If you’re selling your home, replacing or adding artwork to the walls is a great way to create a clean slate for the next owners. This is why good artwork is a key part of staging your home when the time comes to do so. When we say “good artwork,” we’re not talking about the quality of the art because we’re not art critics. These tips on how to choose art for home staging will give you a better understanding of what “good artwork” means in this case.
Keep It Simple and Classy
Don’t think that an art piece being larger inherently means it’s better. The scale of your artwork should fit naturally with the scale of the wall you’re hanging it on. Covering a small-to-medium size wall in your living room with a massive painting, as beautiful as it may be, will just look obnoxious instead of stylish. Use art as an accent for the room it’s in; don’t allow it to take control of the space completely.
Keep It PG
PG isn’t an industry term—we literally mean PG as in the movie rating. Don’t hang artwork that could potentially be offensive or off-putting to buyers. Avoid any artwork with nudity, violence, and other mature content. Even if you appreciate it, not everyone will. Focus on artwork that showcases pleasant visuals like a jaw-dropping depiction of nature or even stylish, abstract imagery.
Avoid Religious Imagery
Just like with artwork depicting mature content, there’s nothing inherently wrong with religious imagery. When you’re living in a home, you can put as much religious artwork on display as you want. That being said, if you use religious artwork to stage a home for buyers, you run the risk of personalizing your property too much. The point of staging is to strip your personality from the home and provide buyers with a solid jumping-off point to begin injecting their own personality into the home after closing the deal.

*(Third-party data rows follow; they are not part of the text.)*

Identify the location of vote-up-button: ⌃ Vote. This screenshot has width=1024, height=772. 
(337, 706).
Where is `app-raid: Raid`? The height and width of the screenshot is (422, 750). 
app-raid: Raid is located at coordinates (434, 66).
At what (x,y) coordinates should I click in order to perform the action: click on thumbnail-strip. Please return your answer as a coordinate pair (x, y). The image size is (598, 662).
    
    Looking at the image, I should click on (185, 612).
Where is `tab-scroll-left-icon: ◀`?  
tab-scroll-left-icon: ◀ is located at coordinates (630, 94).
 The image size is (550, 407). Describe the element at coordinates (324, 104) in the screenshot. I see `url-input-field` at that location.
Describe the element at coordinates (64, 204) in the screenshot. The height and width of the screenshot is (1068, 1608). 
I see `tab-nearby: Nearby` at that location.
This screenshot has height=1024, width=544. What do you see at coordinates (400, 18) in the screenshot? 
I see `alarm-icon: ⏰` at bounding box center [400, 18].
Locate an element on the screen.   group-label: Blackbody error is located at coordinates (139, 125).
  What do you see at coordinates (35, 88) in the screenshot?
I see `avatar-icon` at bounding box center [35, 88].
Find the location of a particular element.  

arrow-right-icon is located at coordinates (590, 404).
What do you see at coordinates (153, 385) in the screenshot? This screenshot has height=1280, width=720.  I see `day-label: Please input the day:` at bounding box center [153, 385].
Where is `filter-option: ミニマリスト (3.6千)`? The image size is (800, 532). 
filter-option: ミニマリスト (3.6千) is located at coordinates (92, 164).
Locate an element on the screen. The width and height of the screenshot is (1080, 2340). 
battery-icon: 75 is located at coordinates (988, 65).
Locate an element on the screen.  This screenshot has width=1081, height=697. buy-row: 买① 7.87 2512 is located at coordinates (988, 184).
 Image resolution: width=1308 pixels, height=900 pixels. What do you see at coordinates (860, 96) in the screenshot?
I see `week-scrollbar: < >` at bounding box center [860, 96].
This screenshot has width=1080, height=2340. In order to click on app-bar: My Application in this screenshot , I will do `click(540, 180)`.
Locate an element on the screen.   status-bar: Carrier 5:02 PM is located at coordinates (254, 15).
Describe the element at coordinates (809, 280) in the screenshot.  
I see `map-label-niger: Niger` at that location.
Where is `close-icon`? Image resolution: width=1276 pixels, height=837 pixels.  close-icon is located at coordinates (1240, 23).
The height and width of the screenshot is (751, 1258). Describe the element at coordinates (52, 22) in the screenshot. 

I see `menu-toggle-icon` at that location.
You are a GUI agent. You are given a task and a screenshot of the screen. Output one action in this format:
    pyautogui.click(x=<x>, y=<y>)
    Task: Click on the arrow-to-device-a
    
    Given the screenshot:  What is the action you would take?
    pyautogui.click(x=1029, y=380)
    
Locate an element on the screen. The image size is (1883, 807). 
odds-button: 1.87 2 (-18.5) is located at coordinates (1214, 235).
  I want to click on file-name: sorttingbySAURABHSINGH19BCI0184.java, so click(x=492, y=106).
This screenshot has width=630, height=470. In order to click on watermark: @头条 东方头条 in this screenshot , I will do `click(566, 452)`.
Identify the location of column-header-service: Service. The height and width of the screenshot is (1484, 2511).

Thanks to this guide on how to choose art for home staging, you should have a better grasp of what we mean by “good artwork” in regard to this process, which means you can finally begin interior staging. The artwork you choose for staging should fit naturally and beautifully in the space you hang it and, most importantly, it shouldn’t have imagery on it that might alienate buyers. Don’t worry—once you move into your new place, you can hang any art that you want.